▶ [PROBLEM 1] Rescale the records starting at the line that contains "Where should I click to: Open the StoneAge: Idle" and ending with the last line of the records. Write out every one of these lines, including the requests, but multiply each coordinate in the answers by 1.15 and round it to a whole number, with halves rounded up.

▶ [PAGE]
# # # #

19. Is your bottom line a proposal to replace schools with websites?
No way! But fantasies of a technological `fix' for education are very attractive to some politicians. Do you remember the joke about the factory of the future? "It will have only two employees, a man and a dog. The man will be there to feed the dog; the dog will be there to stop the man touching the equipment". That is indeed how some politicians think about the Internet and schools. You read of plans to `penetrate the schools' with new technology. Policy documents announce that `teachers are the main impediment' to `technological modernisation'. This is old-style technological determinism of the worst kind—dressed up as educational modernisation.

20. But information technology will come anyway
Yes, it will. That's why we believe this Doors is so important. Our starting point is how to use communication technology well—how to extend and enrich learning cultures, not replace them with some technologist's fantasy of a global knowledge machine.

# # # #

▶ [EXERCISE MATERIAL]
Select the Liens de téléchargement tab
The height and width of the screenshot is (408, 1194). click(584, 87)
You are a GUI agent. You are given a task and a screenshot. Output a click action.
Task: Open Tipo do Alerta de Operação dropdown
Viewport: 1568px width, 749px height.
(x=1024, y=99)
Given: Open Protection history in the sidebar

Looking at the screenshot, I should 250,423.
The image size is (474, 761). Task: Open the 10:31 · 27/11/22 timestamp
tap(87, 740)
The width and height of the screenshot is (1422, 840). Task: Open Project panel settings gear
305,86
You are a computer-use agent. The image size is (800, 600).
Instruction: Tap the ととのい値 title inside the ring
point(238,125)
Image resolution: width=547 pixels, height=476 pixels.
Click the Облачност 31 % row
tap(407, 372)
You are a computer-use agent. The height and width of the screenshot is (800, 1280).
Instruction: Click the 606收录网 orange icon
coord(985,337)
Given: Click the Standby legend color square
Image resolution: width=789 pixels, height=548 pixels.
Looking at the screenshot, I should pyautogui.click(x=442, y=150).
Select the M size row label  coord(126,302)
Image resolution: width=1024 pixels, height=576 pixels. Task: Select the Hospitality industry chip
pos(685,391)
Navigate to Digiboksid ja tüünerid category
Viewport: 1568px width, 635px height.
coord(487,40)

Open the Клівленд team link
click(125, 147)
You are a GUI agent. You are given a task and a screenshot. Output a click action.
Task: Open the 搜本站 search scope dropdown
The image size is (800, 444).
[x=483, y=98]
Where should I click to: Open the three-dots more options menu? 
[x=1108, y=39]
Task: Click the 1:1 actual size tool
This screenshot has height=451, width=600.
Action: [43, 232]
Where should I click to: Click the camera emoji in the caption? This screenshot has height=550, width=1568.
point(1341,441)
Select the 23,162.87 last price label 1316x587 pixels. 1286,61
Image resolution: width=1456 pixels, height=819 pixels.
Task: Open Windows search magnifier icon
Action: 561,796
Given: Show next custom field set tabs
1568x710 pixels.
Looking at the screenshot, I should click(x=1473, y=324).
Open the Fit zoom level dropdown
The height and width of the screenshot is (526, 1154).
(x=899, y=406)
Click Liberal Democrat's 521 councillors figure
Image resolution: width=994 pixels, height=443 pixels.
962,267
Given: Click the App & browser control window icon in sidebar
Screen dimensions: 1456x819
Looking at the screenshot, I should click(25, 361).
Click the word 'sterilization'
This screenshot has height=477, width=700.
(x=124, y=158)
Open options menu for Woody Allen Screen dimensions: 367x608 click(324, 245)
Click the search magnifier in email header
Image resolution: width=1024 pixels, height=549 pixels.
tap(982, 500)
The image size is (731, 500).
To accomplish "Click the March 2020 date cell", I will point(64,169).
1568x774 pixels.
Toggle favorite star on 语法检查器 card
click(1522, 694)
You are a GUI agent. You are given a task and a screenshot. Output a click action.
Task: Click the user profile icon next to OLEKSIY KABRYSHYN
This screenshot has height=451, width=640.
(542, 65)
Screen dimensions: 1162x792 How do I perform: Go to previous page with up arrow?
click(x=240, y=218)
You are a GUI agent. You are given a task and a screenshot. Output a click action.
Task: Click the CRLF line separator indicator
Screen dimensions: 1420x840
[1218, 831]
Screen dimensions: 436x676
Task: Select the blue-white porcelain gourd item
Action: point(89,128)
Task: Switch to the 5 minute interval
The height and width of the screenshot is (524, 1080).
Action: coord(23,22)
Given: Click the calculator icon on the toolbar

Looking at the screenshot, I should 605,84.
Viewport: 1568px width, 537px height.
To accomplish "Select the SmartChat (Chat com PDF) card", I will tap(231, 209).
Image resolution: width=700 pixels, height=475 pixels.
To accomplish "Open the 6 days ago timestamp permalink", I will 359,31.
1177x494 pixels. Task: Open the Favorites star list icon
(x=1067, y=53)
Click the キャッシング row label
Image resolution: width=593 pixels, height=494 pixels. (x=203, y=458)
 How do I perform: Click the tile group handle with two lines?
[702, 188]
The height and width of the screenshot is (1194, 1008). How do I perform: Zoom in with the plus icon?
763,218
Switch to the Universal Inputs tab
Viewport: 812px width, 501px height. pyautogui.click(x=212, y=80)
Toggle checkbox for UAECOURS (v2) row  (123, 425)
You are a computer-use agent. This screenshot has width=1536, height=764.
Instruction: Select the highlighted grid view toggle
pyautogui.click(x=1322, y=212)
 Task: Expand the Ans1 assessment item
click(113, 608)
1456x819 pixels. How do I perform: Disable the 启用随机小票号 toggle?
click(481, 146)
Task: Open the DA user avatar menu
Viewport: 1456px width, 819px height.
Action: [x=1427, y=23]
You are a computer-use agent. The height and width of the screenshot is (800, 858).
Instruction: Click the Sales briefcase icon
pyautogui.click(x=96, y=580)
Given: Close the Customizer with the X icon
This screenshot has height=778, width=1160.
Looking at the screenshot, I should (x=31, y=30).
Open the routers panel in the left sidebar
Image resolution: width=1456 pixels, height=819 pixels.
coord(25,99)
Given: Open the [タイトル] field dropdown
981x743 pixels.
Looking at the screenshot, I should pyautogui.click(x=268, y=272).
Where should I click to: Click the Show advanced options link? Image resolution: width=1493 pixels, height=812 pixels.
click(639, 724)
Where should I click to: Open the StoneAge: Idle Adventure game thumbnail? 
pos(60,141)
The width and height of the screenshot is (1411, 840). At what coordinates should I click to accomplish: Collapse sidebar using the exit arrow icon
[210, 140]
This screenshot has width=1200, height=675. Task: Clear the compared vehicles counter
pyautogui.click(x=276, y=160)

# # # #

▶ [PROBLEM 2] Write out the text about technology and schools word for word.

▶ [CORRECT RESULT 1]
Where should I click to: Open the StoneAge: Idle Adventure game thumbnail? 
pos(69,162)
The width and height of the screenshot is (1411, 840). At what coordinates should I click to accomplish: Collapse sidebar using the exit arrow icon
[242, 161]
This screenshot has width=1200, height=675. Task: Clear the compared vehicles counter
pyautogui.click(x=317, y=184)

▶ [CORRECT RESULT 2]
19. Is your bottom line a proposal to replace schools with websites?
No way! But fantasies of a technological `fix' for education are very attractive to some politicians. Do you remember the joke about the factory of the future? "It will have only two employees, a man and a dog. The man will be there to feed the dog; the dog will be there to stop the man touching the equipment". That is indeed how some politicians think about the Internet and schools. You read of plans to `penetrate the schools' with new technology. Policy documents announce that `teachers are the main impediment' to `technological modernisation'. This is old-style technological determinism of the worst kind—dressed up as educational modernisation.

20. But information technology will come anyway
Yes, it will. That's why we believe this Doors is so important. Our starting point is how to use communication technology well—how to extend and enrich learning cultures, not replace them with some technologist's fantasy of a global knowledge machine.